▸ **Given problem**
Copy the rows below word for word, covering everything from the line that contains "The width and height of the screenshot is (934, 832)." down to the line that contains "click(x=297, y=199)", with both of those lines included.

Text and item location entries
****
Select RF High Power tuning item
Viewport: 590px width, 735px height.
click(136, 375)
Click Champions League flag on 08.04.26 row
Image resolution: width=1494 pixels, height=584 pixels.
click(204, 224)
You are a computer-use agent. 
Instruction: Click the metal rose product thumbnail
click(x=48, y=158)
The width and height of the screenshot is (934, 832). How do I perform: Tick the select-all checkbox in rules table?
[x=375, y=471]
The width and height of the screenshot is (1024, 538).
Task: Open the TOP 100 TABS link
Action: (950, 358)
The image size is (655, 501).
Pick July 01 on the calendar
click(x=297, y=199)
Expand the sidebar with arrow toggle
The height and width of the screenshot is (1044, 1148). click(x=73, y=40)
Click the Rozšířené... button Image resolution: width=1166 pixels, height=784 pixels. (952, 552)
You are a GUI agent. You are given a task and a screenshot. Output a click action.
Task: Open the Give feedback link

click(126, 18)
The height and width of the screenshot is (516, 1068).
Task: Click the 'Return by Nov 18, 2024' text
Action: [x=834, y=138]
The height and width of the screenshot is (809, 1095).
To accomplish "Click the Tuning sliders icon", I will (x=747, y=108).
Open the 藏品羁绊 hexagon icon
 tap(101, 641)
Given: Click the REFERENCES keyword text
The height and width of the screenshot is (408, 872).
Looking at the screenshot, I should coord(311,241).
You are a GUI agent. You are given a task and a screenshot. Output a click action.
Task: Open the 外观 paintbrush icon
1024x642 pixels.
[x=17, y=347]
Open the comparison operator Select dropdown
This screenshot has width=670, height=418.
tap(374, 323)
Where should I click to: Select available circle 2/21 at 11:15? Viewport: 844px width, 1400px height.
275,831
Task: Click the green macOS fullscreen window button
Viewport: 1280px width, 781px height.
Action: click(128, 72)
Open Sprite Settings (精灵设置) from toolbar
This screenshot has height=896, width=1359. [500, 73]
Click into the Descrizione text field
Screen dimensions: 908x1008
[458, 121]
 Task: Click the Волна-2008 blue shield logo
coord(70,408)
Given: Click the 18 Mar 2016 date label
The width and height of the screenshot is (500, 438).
****
▸ **The completed task**
The width and height of the screenshot is (934, 832). How do I perform: Tick the select-all checkbox in rules table?
[x=375, y=471]
The width and height of the screenshot is (1024, 538).
Task: Open the TOP 100 TABS link
Action: (950, 358)
The image size is (655, 501).
Pick July 01 on the calendar
click(x=297, y=199)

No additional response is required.